Yaşam, siyahla beyazın, kötüyle iyinin bir aradalığı diye tarif edilir ya Sırrı Süreyya’nın cenaze töreninde tam da bu yaşandı. CHP lideri Özgür Özer törenden çıkarken Selçuk Tengioğlu isimli kişinin saldırısına uğradı. Saldırgan, 2004 yılında iki evladını öldürüp ikisini de yaralamış, afla cezaevinden çıkmış bir “şahsiyet”ti. 


Sırrı Süreyya’nın yukarıda alıntıladığımız yazısındaki şahsiyet tarifine geri dönersek, bu evlat katili saldırgan da henüz hayattayken nasıl bir şahsiyet olduğunu dünya aleme göstermişti. Onun şahsiyeti, evladına ardından yukarıdaki sözleri yazdıran Sırrı Süreyya’nın tam tersiydi. O ardından söz söyleyecek evlat bile bırakmamış, evlatlarını katlederek yaşamdan koparmış biriydi. “Evlatlar ölmesin” diye barış isteyenlerin özgürlüğünü elinden alan yargı, yokluğu kainatı daha bereketli hale getirecek bu evlat katilini affederek kainatı cehenneme çevirmeye devam etmesine olanak sağlamıştı.


Sırrı Süreyya ile adını birlikte anmaktan bile hicap duyduğum söz konusu evlat katili arasındaki mesafenin barışı savunanlarla barışa karşı olanlar arasındaki mesafeden çok da farklı olduğunu düşünmüyorum. Savaştan ekonomik ve siyasi çıkar elde edenleri bir yana bırakırsak; vatan, millet edebiyatıyla barışa karşı olmanın, savaşın sürmesini istemenin evlat katili olmaktan ne farkı vardır ki? 


Sırrı Süreyya, kendi evladına muhteşem bir baba olurken bu topraklarda yaşayan tüm evlatların yaşamı için de barışı savundu ve kendi sağlığını umursamadan bu yolda önemli bir mesafe kat edilmesini sağladı. Barış yolundaki hamleleri öyle etkiliydi ki hastanede yaşam mücadelesi verirken ve yaşamını yitirdikten sonra bile on yıllardır birbirine düşmanlaştırılan halkları bir araya getirmeyi başardı ve barışın toplumsallaşması umudu şimdiye dek olmadığı kadar yeşerdi!

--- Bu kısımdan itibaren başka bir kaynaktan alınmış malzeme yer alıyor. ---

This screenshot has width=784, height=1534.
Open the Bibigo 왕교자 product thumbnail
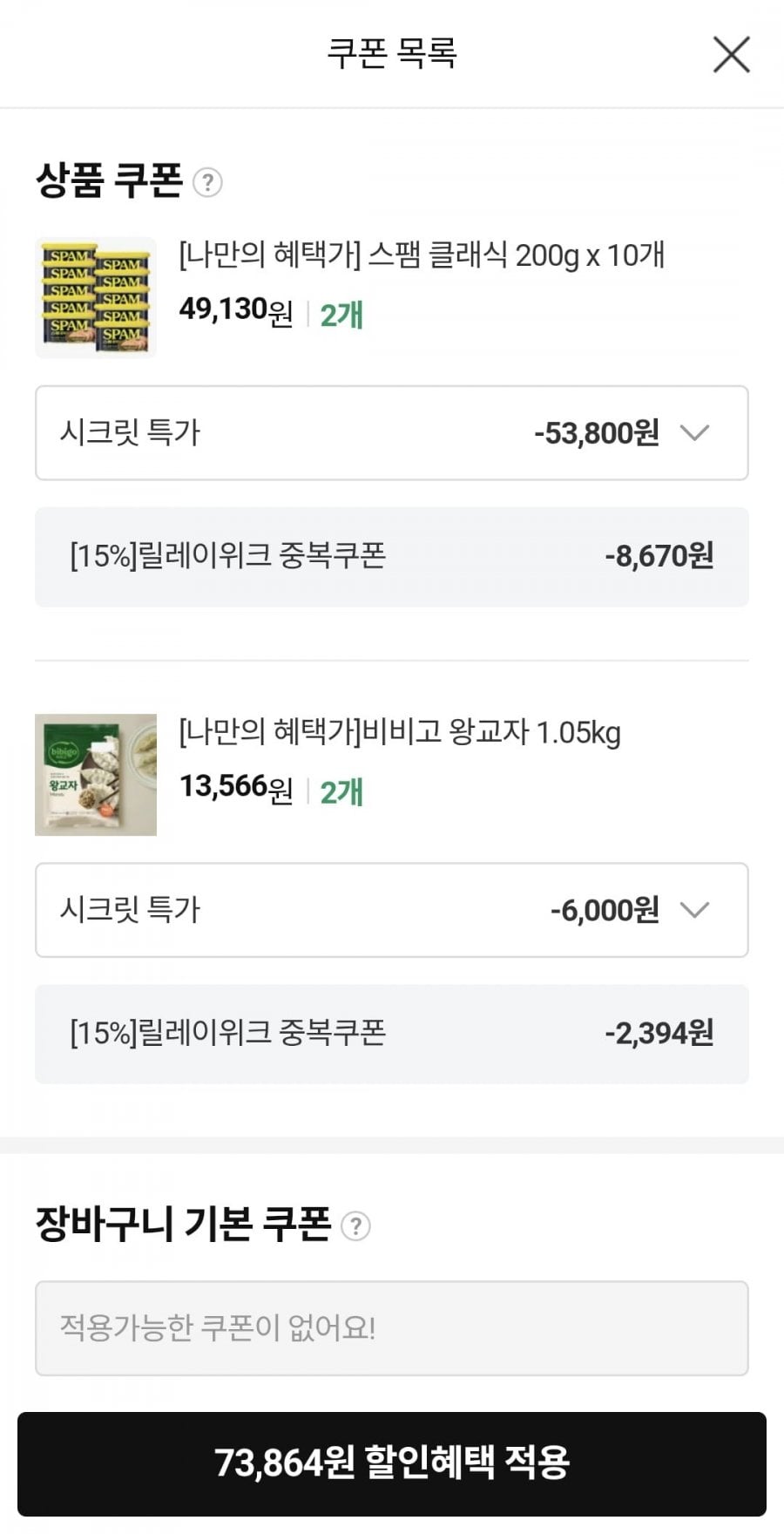(x=96, y=775)
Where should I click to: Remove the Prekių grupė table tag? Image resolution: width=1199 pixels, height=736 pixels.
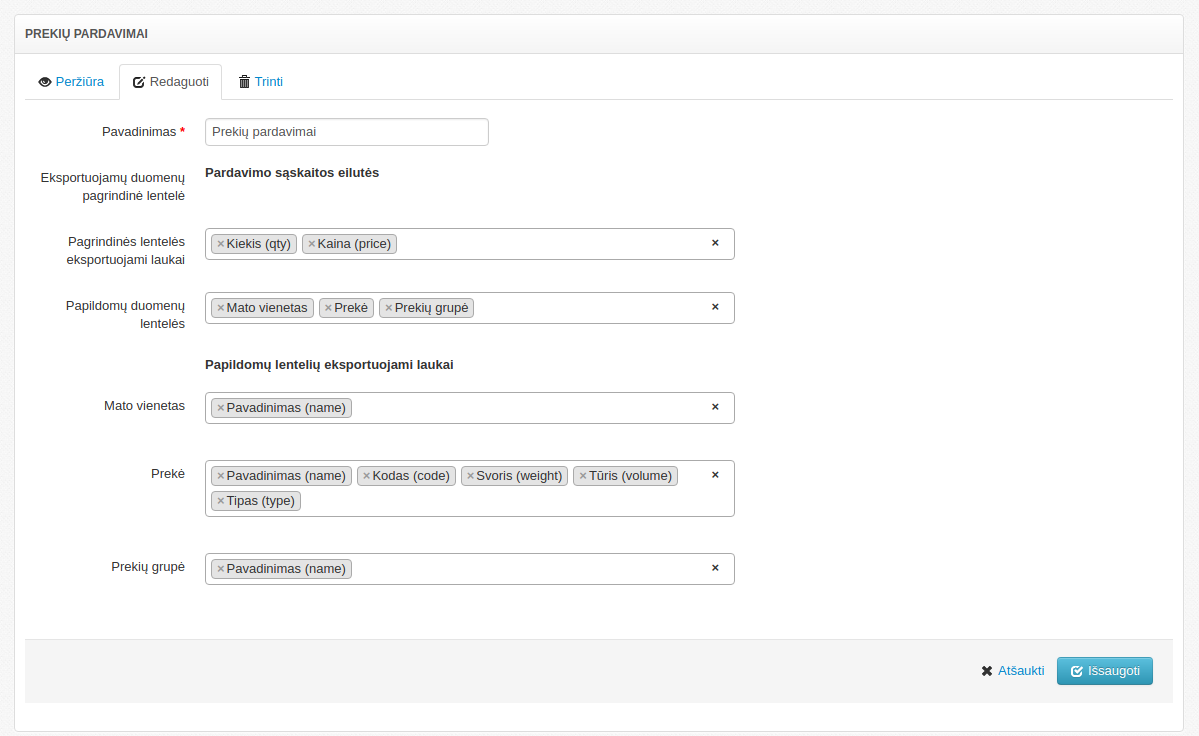[388, 308]
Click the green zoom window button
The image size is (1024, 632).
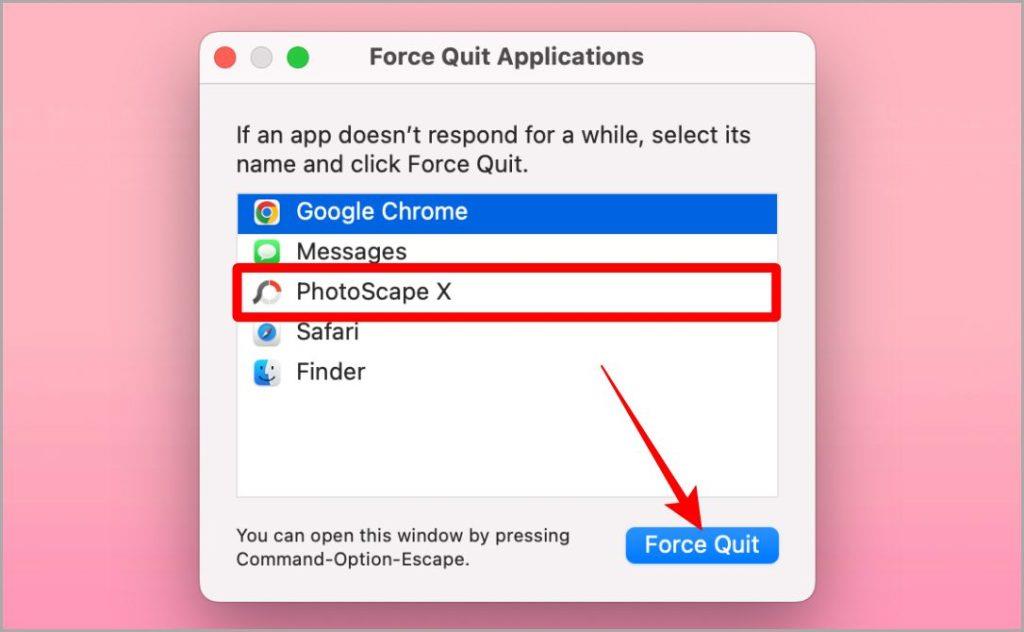[298, 57]
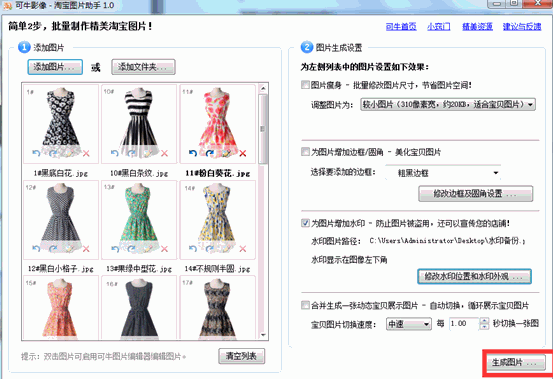Check 为图片增加边框/圆角 option

pyautogui.click(x=305, y=152)
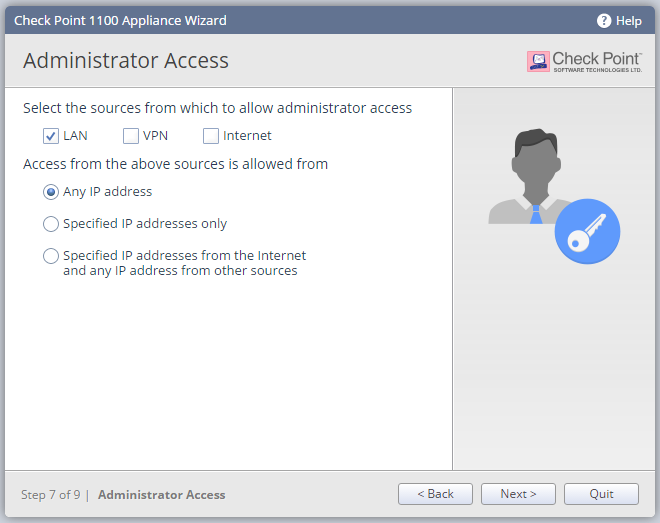Go to the previous step with Back
Viewport: 660px width, 523px height.
(435, 494)
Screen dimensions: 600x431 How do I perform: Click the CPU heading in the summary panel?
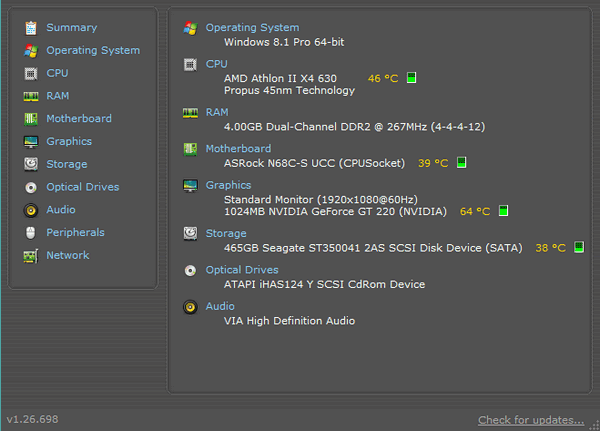[x=216, y=64]
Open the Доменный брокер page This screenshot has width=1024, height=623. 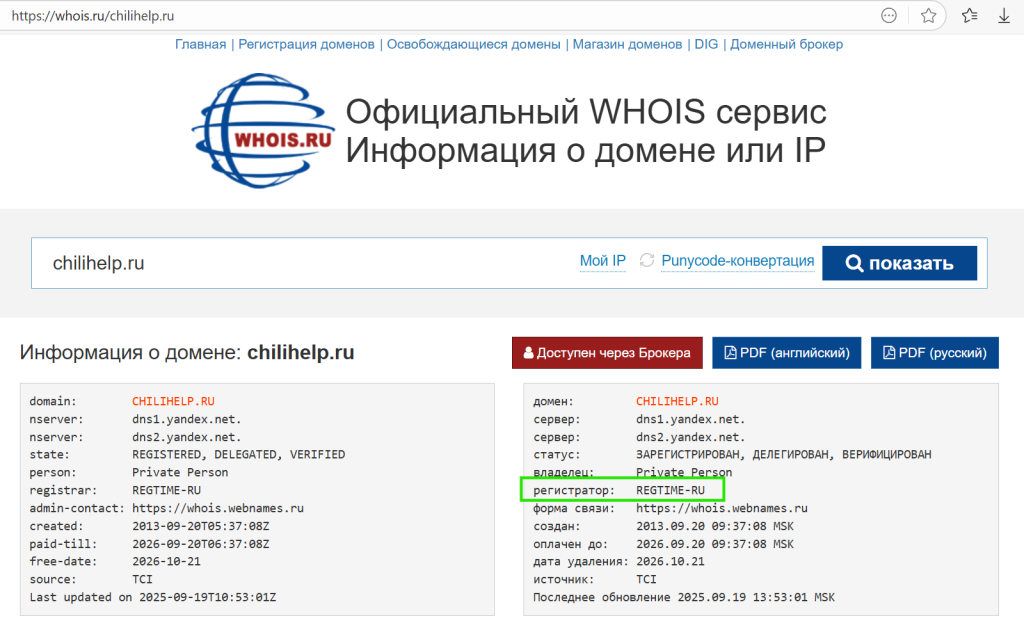pos(786,44)
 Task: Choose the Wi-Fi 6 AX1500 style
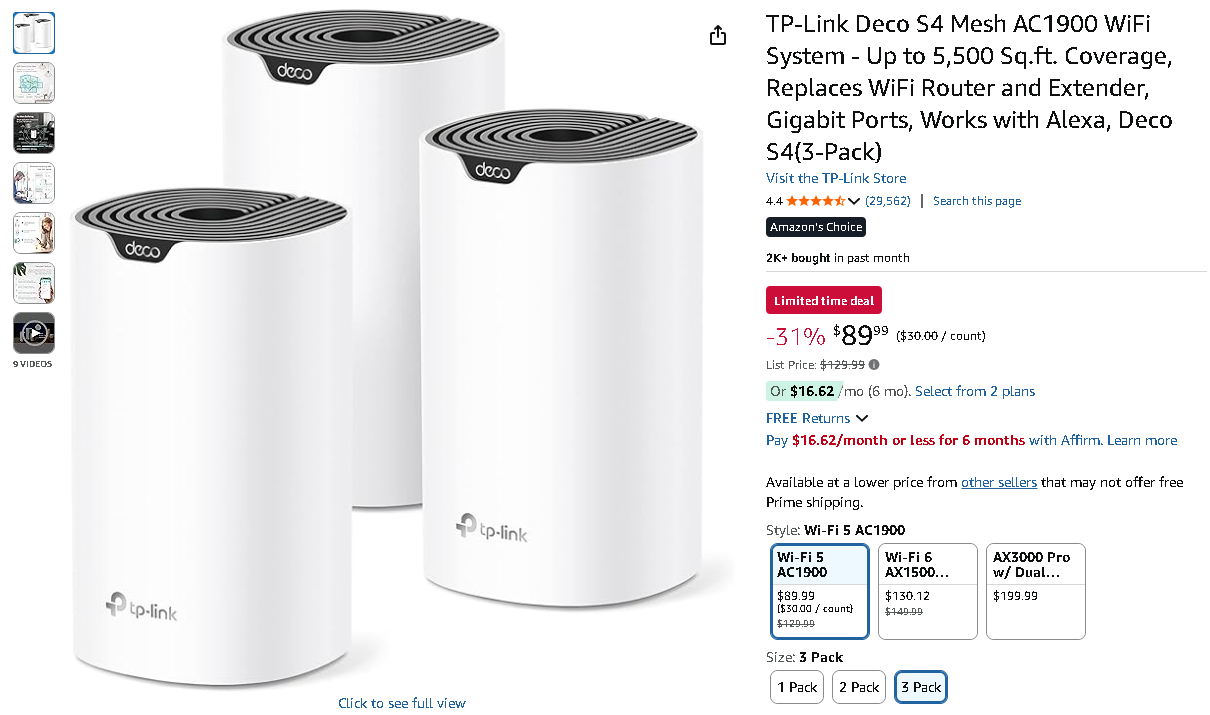click(x=927, y=591)
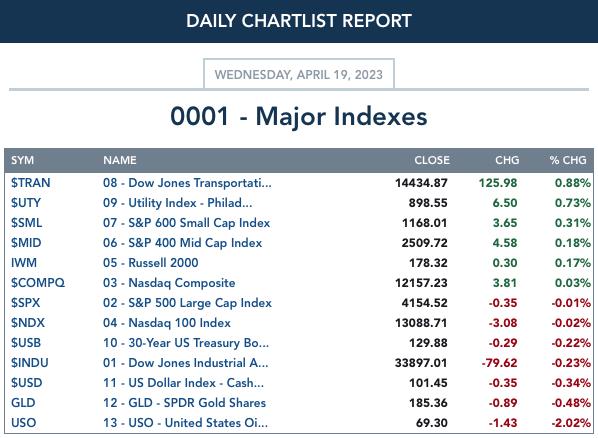Click the 0001 - Major Indexes title
This screenshot has height=438, width=598.
point(299,116)
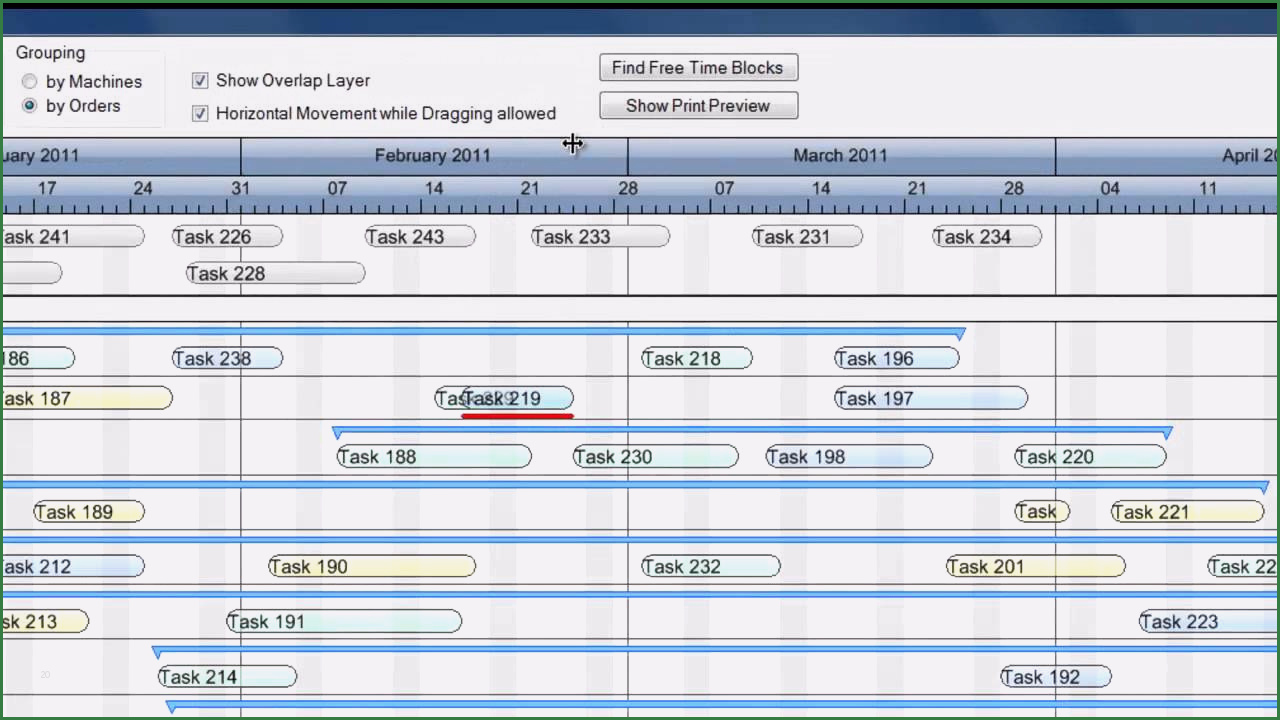Select the by Machines radio button
This screenshot has height=720, width=1280.
click(30, 82)
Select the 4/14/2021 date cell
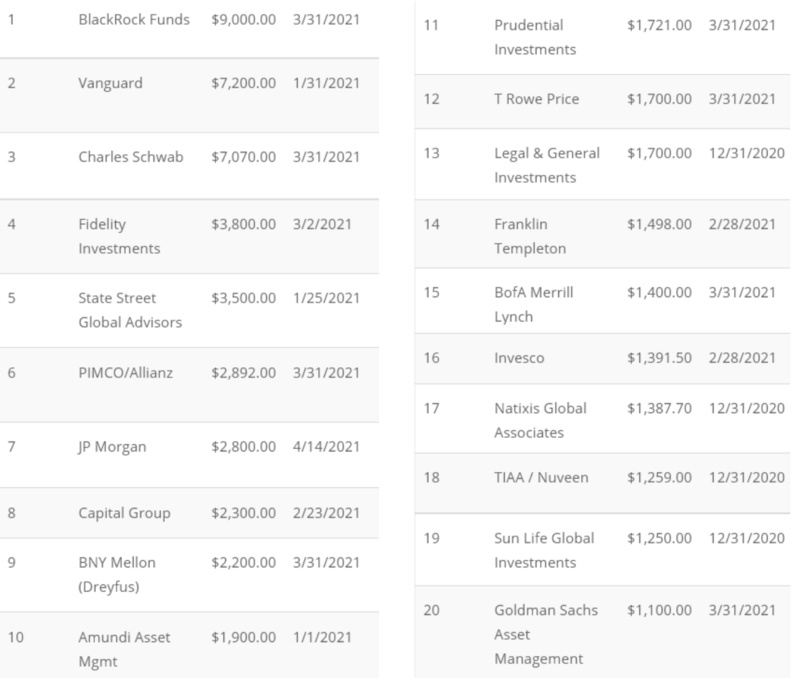800x678 pixels. pos(327,447)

Sevgili Sırrı Süreyya, varlığınla bu kainatı bereketli kıldın, yokluğunda da bu bereketin sürmesi geride kalanlara düşüyor. Şüphen olmamıştır ama yine de söylemiş olayım, bu toprakların evlatları kendine kıymet vereni bilir ve onun mücadelesini yarıda bırakmaz. Müsterih ol uğruna yaşamını verdiğin mücadele, senin hedeflediğin gibi onurlu bir barışla sonuçlanacaktır!